I was in a non-productive funk, unsure of where my next blog post would be coming from, and feeling boxed-in from the icy weather. One aborted post concerned the use of my wood-splitting maul versus saying no-thanks to the shopping mall and the new holiday rush.
I thought a short hike through the hills in the midst of deer-hunting season might be inspirational for a story, if I didn’t get shot. Very little happened, for better or worse, other than scaring out a few despondent deer, and talking to a couple of hunters who seemed even more despondent than their quarries… No story to be found.
Resettling in the house, I started tying flies. The boxes could always use restocking. I’ve been into soft-hackles recently. I like their sparse and elegant design, their impressionistic insect forms, and their tradition extending back to A Treatyse of Fysshnge wyth an Angle (1496), if not before. I like the fact that tying a soft-hackle fly is pretty simple. Even I can manage a reasonable translation.

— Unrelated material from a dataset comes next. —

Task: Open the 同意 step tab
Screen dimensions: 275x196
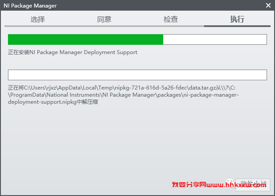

I usually don’t have to worry about where my next post is coming from. Most of them evolve organically from some actual experience outside. Some of them, of course, are easier to nurture than others. But sitting at the vise, feeling stymied by the weather, I was totally uncertain of the next move– till I saw and heard the day’s facilitator.
I’d put on a record that I hadn’t listened to in years. The album was Peter Green’s “Then Play On,” the early Fleetwood Mac, from 1969. The music sounded as fresh now as it did when I plowed my way through college. It was British blues at its peak, performed by a band close to its master work, before a personnel change had the group devolve into a hugely successful, boring, rock institution.
“I’ve got things to do. I move everyday…” Of course. Just move it on. As if to say that, when direction seems unclear and no mental compass can be read, just stop and look and listen! Then play on. Go tie that fly. Rock it forward and rock it back. When the map of life lies torn and tattered at your feet, realign the roads and pathways, tape the edges back together and have another look.
I got a beer from the fridge and realigned the threads and feathers on my table. Time for another fly, perhaps a Scud, or Partridge & Yellow.
The music would play. The words would get written.